## WORK INSTRUCTION
Everything in the records should be repeated exactly.

*****

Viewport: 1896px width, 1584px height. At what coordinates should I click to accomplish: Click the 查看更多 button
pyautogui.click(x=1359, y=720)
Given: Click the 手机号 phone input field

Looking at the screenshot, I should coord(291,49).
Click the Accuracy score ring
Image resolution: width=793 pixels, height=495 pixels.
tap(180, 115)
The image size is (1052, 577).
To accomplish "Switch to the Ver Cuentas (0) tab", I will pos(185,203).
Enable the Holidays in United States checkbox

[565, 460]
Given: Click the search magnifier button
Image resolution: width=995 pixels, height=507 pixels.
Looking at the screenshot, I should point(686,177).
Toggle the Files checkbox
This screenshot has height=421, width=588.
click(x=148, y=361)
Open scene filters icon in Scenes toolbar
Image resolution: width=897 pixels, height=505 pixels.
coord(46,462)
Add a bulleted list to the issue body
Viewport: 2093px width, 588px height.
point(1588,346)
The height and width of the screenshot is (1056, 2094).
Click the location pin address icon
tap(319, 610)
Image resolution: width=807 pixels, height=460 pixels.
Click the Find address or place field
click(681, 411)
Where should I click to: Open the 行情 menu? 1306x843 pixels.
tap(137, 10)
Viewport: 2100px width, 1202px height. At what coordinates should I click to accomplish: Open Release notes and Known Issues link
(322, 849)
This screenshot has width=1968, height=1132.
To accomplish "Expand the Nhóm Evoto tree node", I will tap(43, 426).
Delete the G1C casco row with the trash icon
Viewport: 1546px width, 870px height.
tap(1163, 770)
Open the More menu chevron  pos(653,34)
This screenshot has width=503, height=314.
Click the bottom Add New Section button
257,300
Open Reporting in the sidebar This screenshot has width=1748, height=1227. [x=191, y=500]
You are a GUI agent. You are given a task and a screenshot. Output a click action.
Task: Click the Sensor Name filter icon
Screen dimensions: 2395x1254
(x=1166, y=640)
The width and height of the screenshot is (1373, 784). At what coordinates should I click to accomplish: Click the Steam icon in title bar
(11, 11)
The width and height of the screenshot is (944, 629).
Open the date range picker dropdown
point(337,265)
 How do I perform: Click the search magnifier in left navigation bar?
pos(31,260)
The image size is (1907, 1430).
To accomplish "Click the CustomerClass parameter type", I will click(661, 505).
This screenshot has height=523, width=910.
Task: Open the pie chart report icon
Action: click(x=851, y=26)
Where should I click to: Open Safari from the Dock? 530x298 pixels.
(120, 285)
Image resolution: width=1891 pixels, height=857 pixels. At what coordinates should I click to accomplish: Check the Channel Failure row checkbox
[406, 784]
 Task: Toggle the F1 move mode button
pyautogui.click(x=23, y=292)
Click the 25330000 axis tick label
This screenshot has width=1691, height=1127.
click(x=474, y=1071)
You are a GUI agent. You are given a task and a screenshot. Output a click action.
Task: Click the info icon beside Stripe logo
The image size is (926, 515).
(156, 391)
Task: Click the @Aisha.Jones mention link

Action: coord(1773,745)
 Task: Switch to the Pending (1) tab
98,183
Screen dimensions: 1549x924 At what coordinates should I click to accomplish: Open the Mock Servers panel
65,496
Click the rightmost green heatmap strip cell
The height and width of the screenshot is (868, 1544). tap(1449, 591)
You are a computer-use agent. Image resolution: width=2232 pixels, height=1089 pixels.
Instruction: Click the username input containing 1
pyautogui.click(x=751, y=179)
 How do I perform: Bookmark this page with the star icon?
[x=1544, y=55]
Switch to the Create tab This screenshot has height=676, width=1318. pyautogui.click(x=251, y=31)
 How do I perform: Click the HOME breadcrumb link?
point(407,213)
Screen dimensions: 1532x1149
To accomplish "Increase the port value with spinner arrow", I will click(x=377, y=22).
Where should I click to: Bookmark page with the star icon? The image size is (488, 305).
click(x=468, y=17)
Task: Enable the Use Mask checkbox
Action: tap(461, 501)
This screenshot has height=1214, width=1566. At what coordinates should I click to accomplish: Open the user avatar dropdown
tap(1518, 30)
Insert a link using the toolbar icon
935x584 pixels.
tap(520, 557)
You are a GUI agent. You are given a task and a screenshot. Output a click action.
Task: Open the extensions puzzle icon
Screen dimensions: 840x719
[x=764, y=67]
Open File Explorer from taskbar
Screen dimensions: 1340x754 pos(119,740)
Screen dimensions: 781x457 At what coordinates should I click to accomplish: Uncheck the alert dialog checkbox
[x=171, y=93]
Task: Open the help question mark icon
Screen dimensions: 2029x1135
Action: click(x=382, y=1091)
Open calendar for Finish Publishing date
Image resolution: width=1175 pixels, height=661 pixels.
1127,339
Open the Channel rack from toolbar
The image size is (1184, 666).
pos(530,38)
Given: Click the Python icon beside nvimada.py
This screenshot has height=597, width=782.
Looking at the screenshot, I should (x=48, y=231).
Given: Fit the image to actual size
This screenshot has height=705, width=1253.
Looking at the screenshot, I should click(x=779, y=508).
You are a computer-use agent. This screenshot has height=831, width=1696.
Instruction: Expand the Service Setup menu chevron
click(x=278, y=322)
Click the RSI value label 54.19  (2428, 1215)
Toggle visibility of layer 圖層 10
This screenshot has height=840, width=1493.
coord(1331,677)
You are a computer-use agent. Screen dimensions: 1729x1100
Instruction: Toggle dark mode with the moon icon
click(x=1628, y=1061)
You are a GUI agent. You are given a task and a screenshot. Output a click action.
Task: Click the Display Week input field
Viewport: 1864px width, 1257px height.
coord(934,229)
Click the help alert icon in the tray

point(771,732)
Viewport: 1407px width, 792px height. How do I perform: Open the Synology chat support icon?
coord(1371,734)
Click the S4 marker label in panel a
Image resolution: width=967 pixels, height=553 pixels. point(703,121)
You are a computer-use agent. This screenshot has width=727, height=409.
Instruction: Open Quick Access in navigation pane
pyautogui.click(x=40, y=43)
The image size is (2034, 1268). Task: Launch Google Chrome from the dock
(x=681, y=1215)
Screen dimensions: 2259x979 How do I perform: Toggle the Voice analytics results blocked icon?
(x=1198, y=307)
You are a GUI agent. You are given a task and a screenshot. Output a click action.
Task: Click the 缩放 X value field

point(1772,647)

*****

## TASK RESULT
Viewport: 1896px width, 1584px height. At what coordinates should I click to accomplish: Click the 查看更多 button
pyautogui.click(x=1359, y=720)
Given: Click the 手机号 phone input field

Looking at the screenshot, I should coord(291,49).
Click the Accuracy score ring
Image resolution: width=793 pixels, height=495 pixels.
tap(180, 115)
The image size is (1052, 577).
To accomplish "Switch to the Ver Cuentas (0) tab", I will pos(185,203).
Enable the Holidays in United States checkbox

[565, 460]
Given: Click the search magnifier button
Image resolution: width=995 pixels, height=507 pixels.
Looking at the screenshot, I should point(686,177).
Toggle the Files checkbox
This screenshot has height=421, width=588.
click(x=148, y=361)
Open scene filters icon in Scenes toolbar
Image resolution: width=897 pixels, height=505 pixels.
coord(46,462)
Add a bulleted list to the issue body
Viewport: 2093px width, 588px height.
point(1588,346)
The height and width of the screenshot is (1056, 2094).
Click the location pin address icon
tap(319, 610)
Image resolution: width=807 pixels, height=460 pixels.
Click the Find address or place field
click(681, 411)
Where should I click to: Open the 行情 menu? 1306x843 pixels.
tap(137, 10)
Viewport: 2100px width, 1202px height. At what coordinates should I click to accomplish: Open Release notes and Known Issues link
(322, 849)
This screenshot has width=1968, height=1132.
To accomplish "Expand the Nhóm Evoto tree node", I will tap(43, 426).
Delete the G1C casco row with the trash icon
Viewport: 1546px width, 870px height.
tap(1163, 770)
Open the More menu chevron  pos(653,34)
This screenshot has width=503, height=314.
Click the bottom Add New Section button
257,300
Open Reporting in the sidebar This screenshot has width=1748, height=1227. [x=191, y=500]
You are a GUI agent. You are given a task and a screenshot. Output a click action.
Task: Click the Sensor Name filter icon
Screen dimensions: 2395x1254
(x=1166, y=640)
The width and height of the screenshot is (1373, 784). At what coordinates should I click to accomplish: Click the Steam icon in title bar
(11, 11)
The width and height of the screenshot is (944, 629).
Open the date range picker dropdown
point(337,265)
 How do I perform: Click the search magnifier in left navigation bar?
pos(31,260)
The image size is (1907, 1430).
To accomplish "Click the CustomerClass parameter type", I will click(661, 505).
This screenshot has height=523, width=910.
Task: Open the pie chart report icon
Action: click(x=851, y=26)
Where should I click to: Open Safari from the Dock? 530x298 pixels.
(120, 285)
Image resolution: width=1891 pixels, height=857 pixels. At what coordinates should I click to accomplish: Check the Channel Failure row checkbox
[406, 784]
 Task: Toggle the F1 move mode button
pyautogui.click(x=23, y=292)
Click the 25330000 axis tick label
This screenshot has width=1691, height=1127.
click(x=474, y=1071)
You are a GUI agent. You are given a task and a screenshot. Output a click action.
Task: Click the info icon beside Stripe logo
The image size is (926, 515).
(156, 391)
Task: Click the @Aisha.Jones mention link

Action: coord(1773,745)
 Task: Switch to the Pending (1) tab
98,183
Screen dimensions: 1549x924 At what coordinates should I click to accomplish: Open the Mock Servers panel
65,496
Click the rightmost green heatmap strip cell
The height and width of the screenshot is (868, 1544). tap(1449, 591)
You are a computer-use agent. Image resolution: width=2232 pixels, height=1089 pixels.
Instruction: Click the username input containing 1
pyautogui.click(x=751, y=179)
 How do I perform: Bookmark this page with the star icon?
[x=1544, y=55]
Switch to the Create tab This screenshot has height=676, width=1318. pyautogui.click(x=251, y=31)
 How do I perform: Click the HOME breadcrumb link?
point(407,213)
Screen dimensions: 1532x1149
To accomplish "Increase the port value with spinner arrow", I will click(x=377, y=22).
Where should I click to: Bookmark page with the star icon? The image size is (488, 305).
click(x=468, y=17)
Task: Enable the Use Mask checkbox
Action: tap(461, 501)
This screenshot has height=1214, width=1566. At what coordinates should I click to accomplish: Open the user avatar dropdown
tap(1518, 30)
Insert a link using the toolbar icon
935x584 pixels.
tap(520, 557)
You are a GUI agent. You are given a task and a screenshot. Output a click action.
Task: Open the extensions puzzle icon
Screen dimensions: 840x719
[x=764, y=67]
Open File Explorer from taskbar
Screen dimensions: 1340x754 pos(119,740)
Screen dimensions: 781x457 At what coordinates should I click to accomplish: Uncheck the alert dialog checkbox
[x=171, y=93]
Task: Open the help question mark icon
Screen dimensions: 2029x1135
Action: click(x=382, y=1091)
Open calendar for Finish Publishing date
Image resolution: width=1175 pixels, height=661 pixels.
1127,339
Open the Channel rack from toolbar
The image size is (1184, 666).
pos(530,38)
Given: Click the Python icon beside nvimada.py
This screenshot has height=597, width=782.
Looking at the screenshot, I should (x=48, y=231).
Given: Fit the image to actual size
This screenshot has height=705, width=1253.
Looking at the screenshot, I should click(x=779, y=508).
You are a computer-use agent. This screenshot has height=831, width=1696.
Instruction: Expand the Service Setup menu chevron
click(x=278, y=322)
Click the RSI value label 54.19  (2428, 1215)
Toggle visibility of layer 圖層 10
This screenshot has height=840, width=1493.
coord(1331,677)
You are a computer-use agent. Screen dimensions: 1729x1100
Instruction: Toggle dark mode with the moon icon
click(x=1628, y=1061)
You are a GUI agent. You are given a task and a screenshot. Output a click action.
Task: Click the Display Week input field
Viewport: 1864px width, 1257px height.
coord(934,229)
Click the help alert icon in the tray

point(771,732)
Viewport: 1407px width, 792px height. How do I perform: Open the Synology chat support icon?
coord(1371,734)
Click the S4 marker label in panel a
Image resolution: width=967 pixels, height=553 pixels. point(703,121)
You are a computer-use agent. This screenshot has width=727, height=409.
Instruction: Open Quick Access in navigation pane
pyautogui.click(x=40, y=43)
The image size is (2034, 1268). Task: Launch Google Chrome from the dock
(x=681, y=1215)
Screen dimensions: 2259x979 How do I perform: Toggle the Voice analytics results blocked icon?
(x=1198, y=307)
You are a GUI agent. You are given a task and a screenshot. Output a click action.
Task: Click the 缩放 X value field

point(1772,647)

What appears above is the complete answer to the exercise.